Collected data
● ● ● ● ●

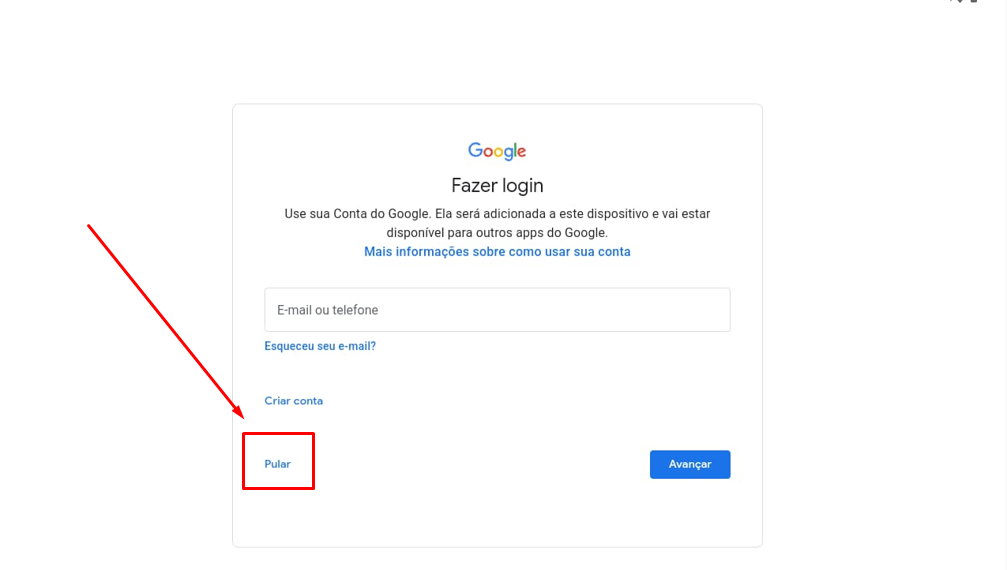
Task: Click the battery status icon
Action: click(974, 1)
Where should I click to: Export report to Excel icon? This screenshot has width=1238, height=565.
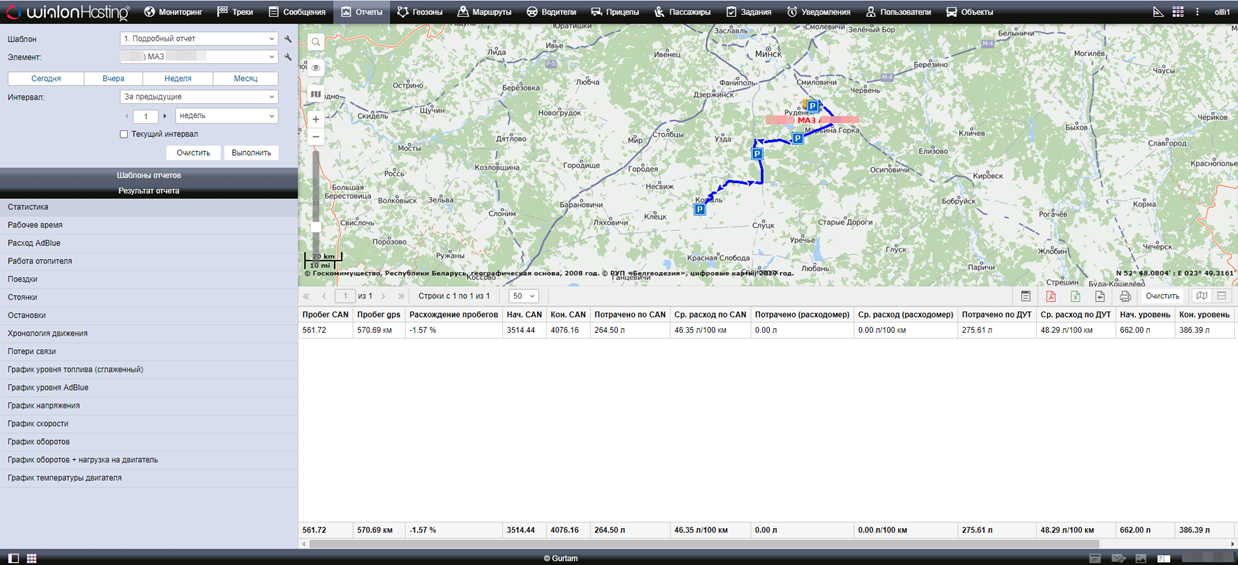coord(1075,296)
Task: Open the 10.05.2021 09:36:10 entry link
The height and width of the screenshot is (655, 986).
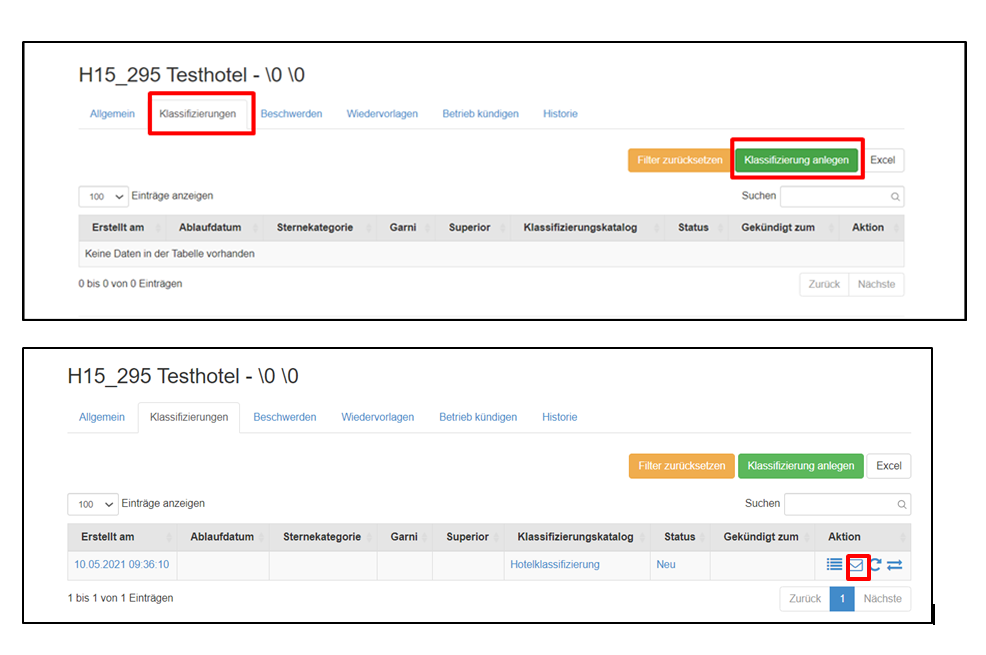Action: click(121, 565)
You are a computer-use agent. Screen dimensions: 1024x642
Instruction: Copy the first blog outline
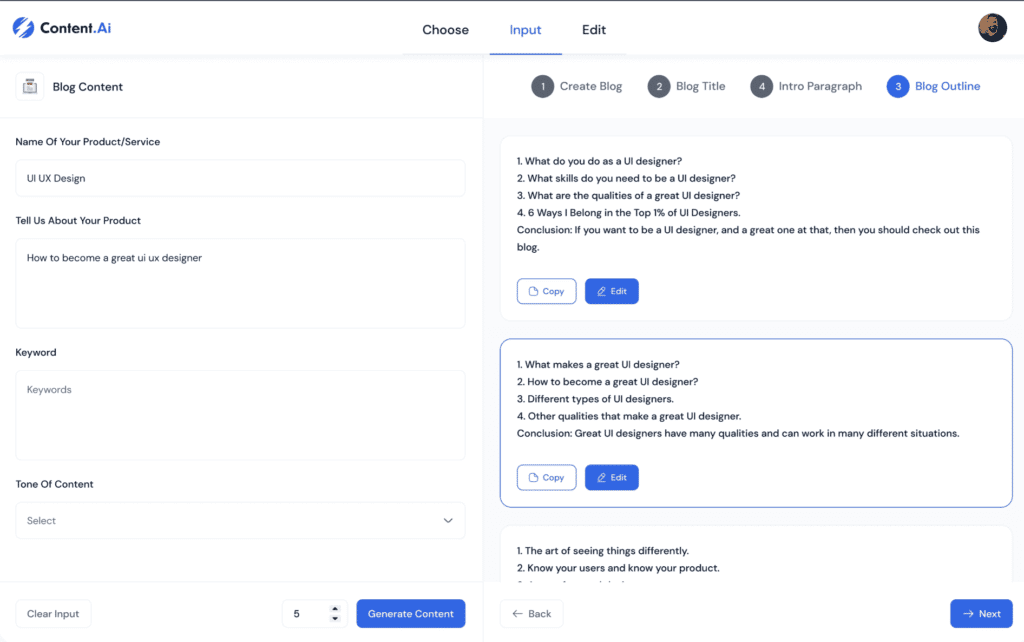click(546, 291)
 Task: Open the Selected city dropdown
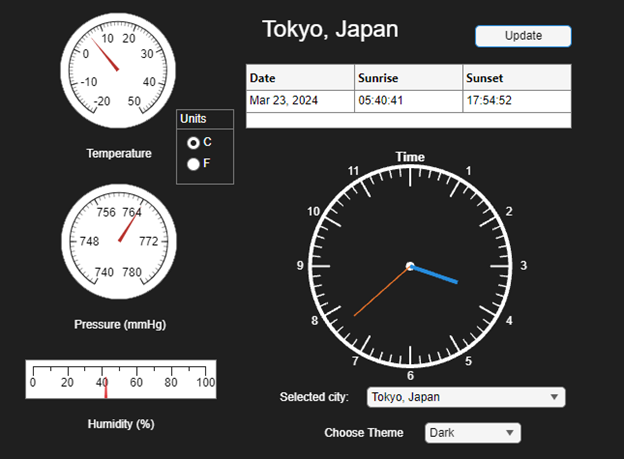coord(466,397)
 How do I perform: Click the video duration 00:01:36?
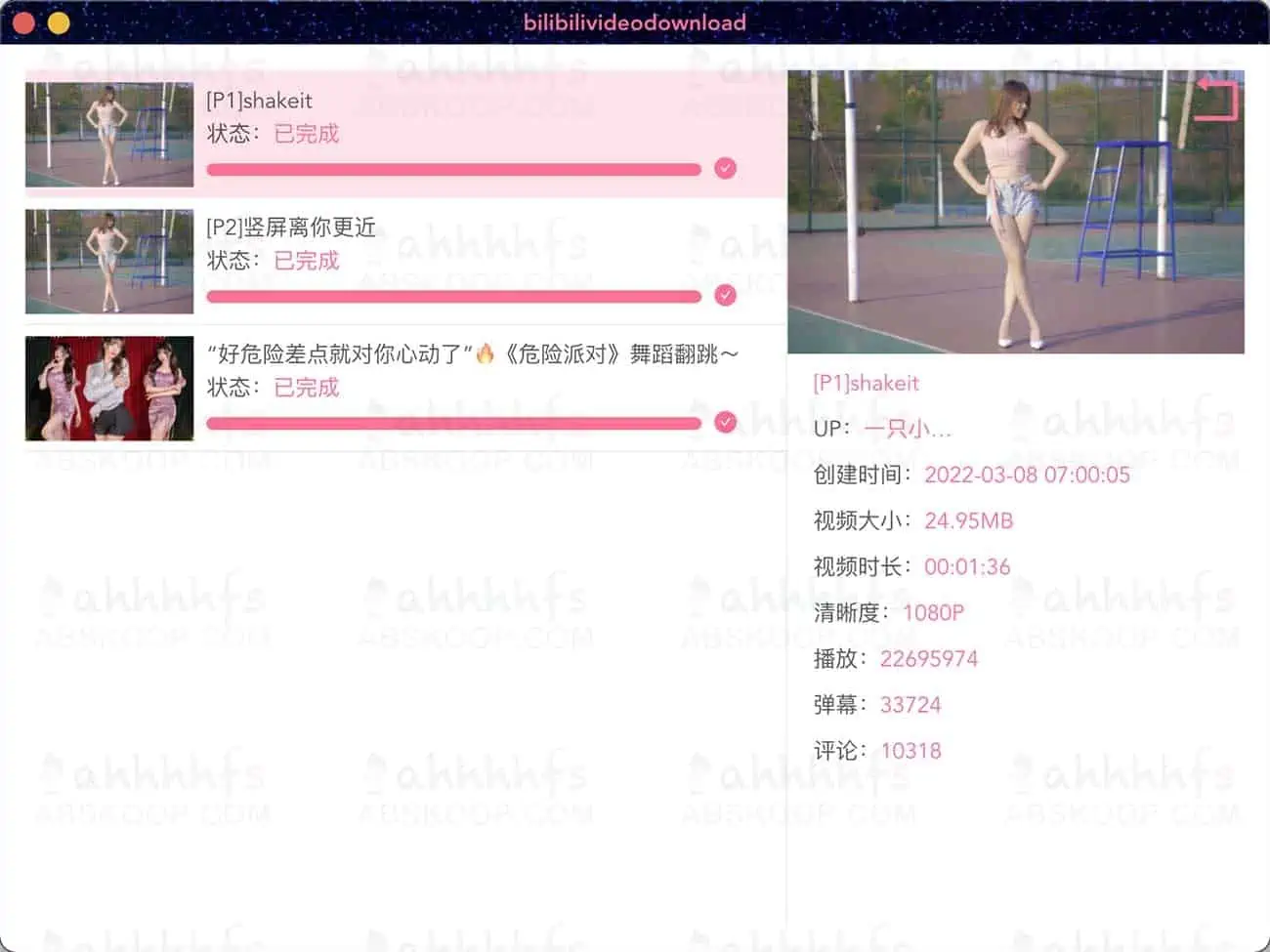click(968, 566)
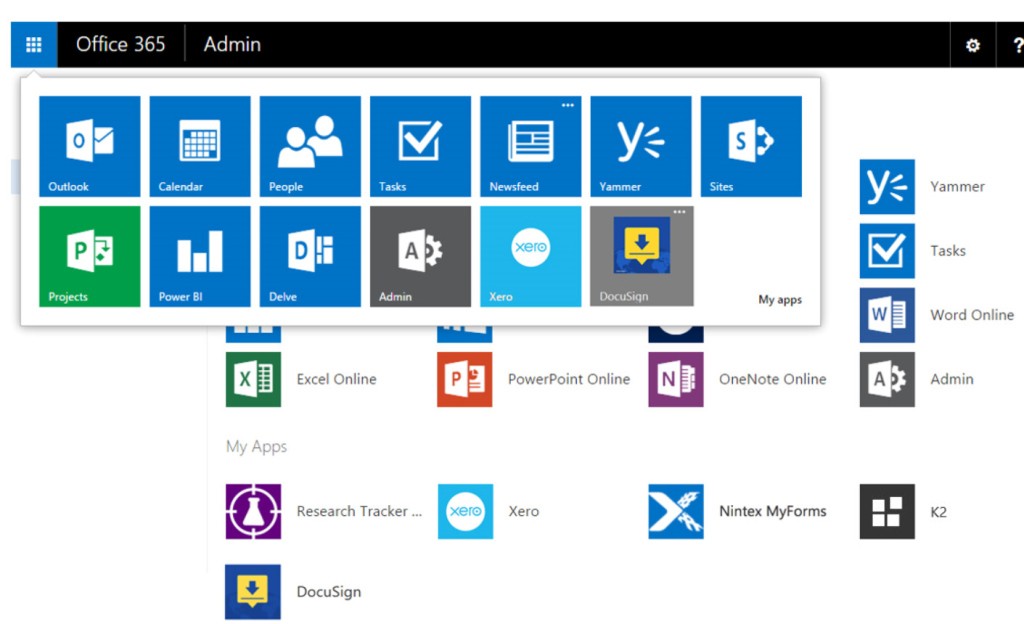The height and width of the screenshot is (624, 1024).
Task: Open the Power BI tile
Action: tap(200, 256)
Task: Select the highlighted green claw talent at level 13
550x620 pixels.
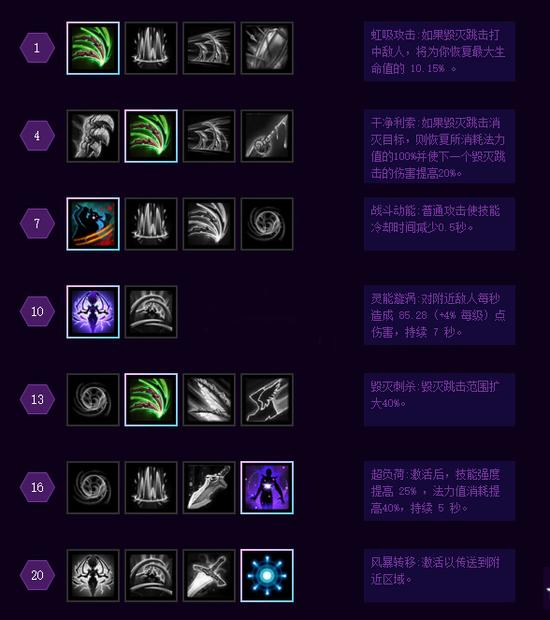Action: coord(151,400)
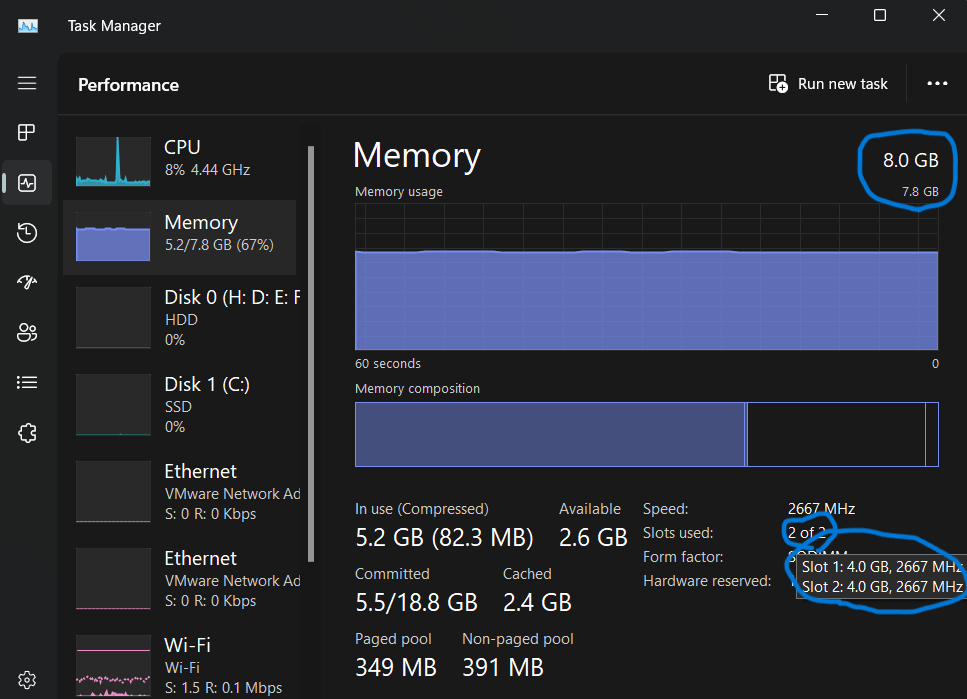
Task: Click the Run new task button
Action: 828,84
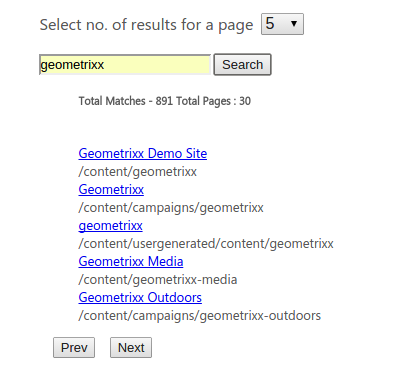Click the /content/campaigns/geometrixx-outdoors path text
Image resolution: width=406 pixels, height=367 pixels.
pyautogui.click(x=200, y=316)
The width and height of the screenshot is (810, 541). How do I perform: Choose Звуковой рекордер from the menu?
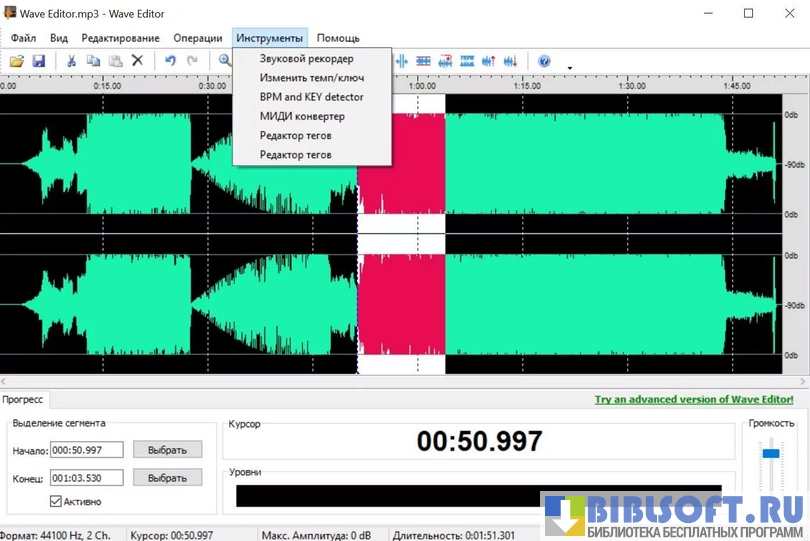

● ● ● ● ●

Exercise requirements: What is needed is an exact restatement of every line from the line containing "Instruction: Copy the first blog outline" through the last line of the records, minus any pictures.

Exercise response:
Instruction: Copy the first blog outline
click(546, 291)
 Task: Open the Selected city dropdown
coord(466,397)
 How do I perform: Click the video duration 00:01:36?
click(968, 566)
The height and width of the screenshot is (624, 1024).
Task: Open the Power BI tile
Action: tap(200, 256)
Task: Select the highlighted green claw talent at level 13
550x620 pixels.
Action: coord(151,400)
Task: Click the Run new task button
Action: 828,84
Click the /content/campaigns/geometrixx-outdoors path text
Image resolution: width=406 pixels, height=367 pixels.
pyautogui.click(x=200, y=316)
The width and height of the screenshot is (810, 541). How do I perform: Choose Звуковой рекордер from the menu?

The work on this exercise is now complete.